PASSAGE FOR REVIEW |
BEGIN

Top Chefs: Geoff Gardner
Bringing the tastes of southern France to Boston
What are the essential elements of a great chef? As this week’s snapshots of five great chefs illustrate, the answers run from soup to nuts, or when it comes to fields of study, from education to graphic arts. The common ingredient: Boston University, which has been cooking up culinary talent for decades, sometimes in unexpected corners. The culinary arts program, started with help from America’s first top chef, Julia Child (Hon.’76), has delivered many successes, and the School of Hospitality Administration has prepared many more for rewarding careers in the big leagues of the restaurant business.
How does it work? Every day this week, one of BU’s best-known chefs tells us about getting from here to there.
Even before he graduated from Boston University, Geoff Gardner had a knack for being in the right place at the right time. As an undergrad, he worked five nights a week on cooking and prep lines in the legendary Boston kitchens of L’Espalier and Icarus. After graduation, he set out to expand his palate, most significantly, he says, by eating his way through France. The sights and smells in Champagne, Alsace, and Provence were as magnificent as the cuisine. Fields of lavender and gardens of rosemary and thyme made an indelible sensuous impression.
After working as sous-chef at L’Espalier for eight years, Gardner (SHA’93) and the restaurant’s chef-owner, Frank McClelland, opened Sel de la Terre on Boston’s Long Wharf in 2000. Gardner became part owner and executive chef, and he built a menu that he hoped would celebrate the flavors he had encountered in the south of France.

END

PROBLEM 1 |
Answer these questions from the Geoff Gardner profile:
(a) In which two Boston kitchens did Gardner work as an undergraduate?
(b) How many years did Gardner work as sous-chef at L'Espalier?
(c) Who helped start the culinary arts program at Boston University?
PROBLEM 2 | Condense the Geoff Gardner profile into two sentences.

DATA PROVIDED |
BEGIN

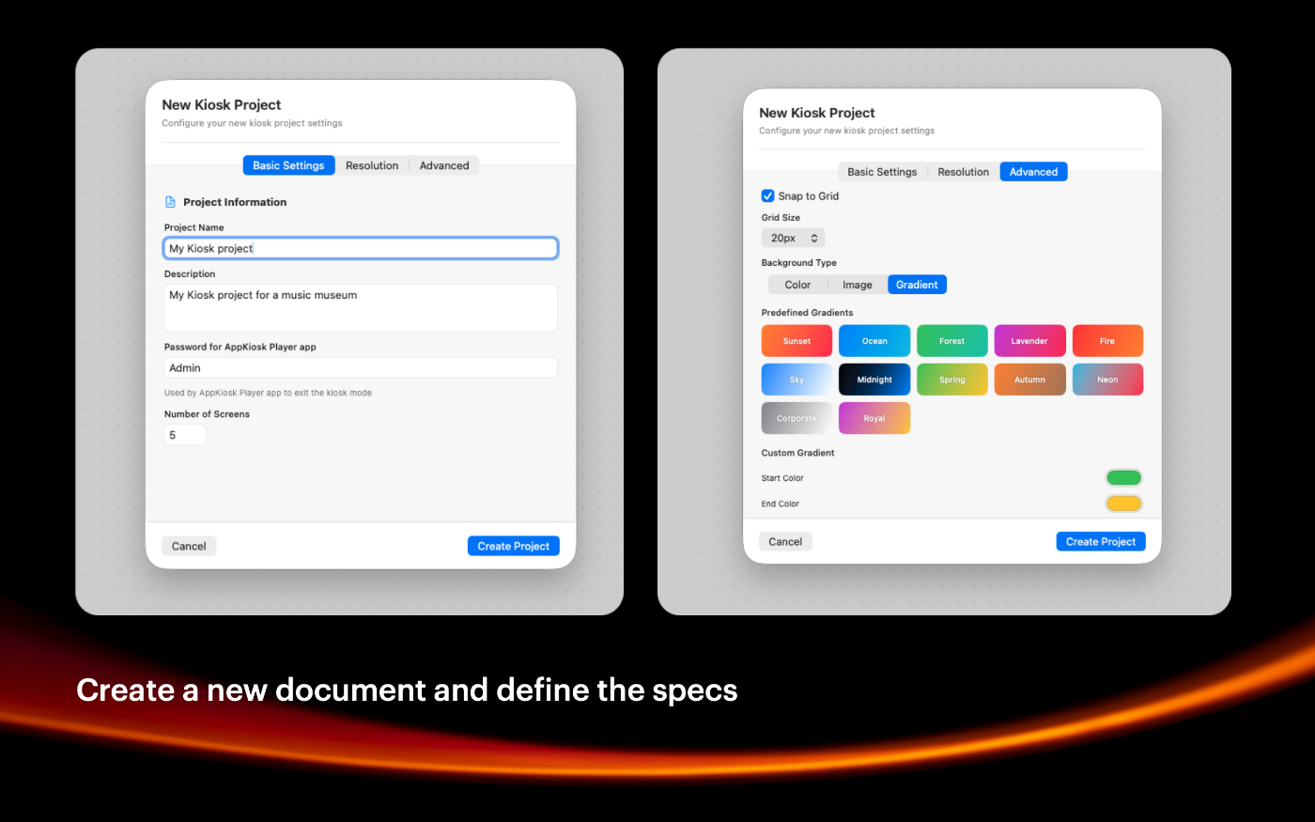The width and height of the screenshot is (1315, 822).
Task: Toggle the Snap to Grid checkbox
Action: (x=767, y=196)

END

RESULT 1 |
(a) L'Espalier and Icarus
(b) Eight years
(c) Julia Child

RESULT 2 | While studying at Boston University, Geoff Gardner worked on the cooking and prep lines at L'Espalier and Icarus, and after graduating he expanded his palate by eating his way through France. After eight years as sous-chef at L'Espalier, he and Frank McClelland opened Sel de la Terre on Boston's Long Wharf in 2000, where Gardner became part owner and executive chef and built a menu meant to celebrate the flavors of southern France.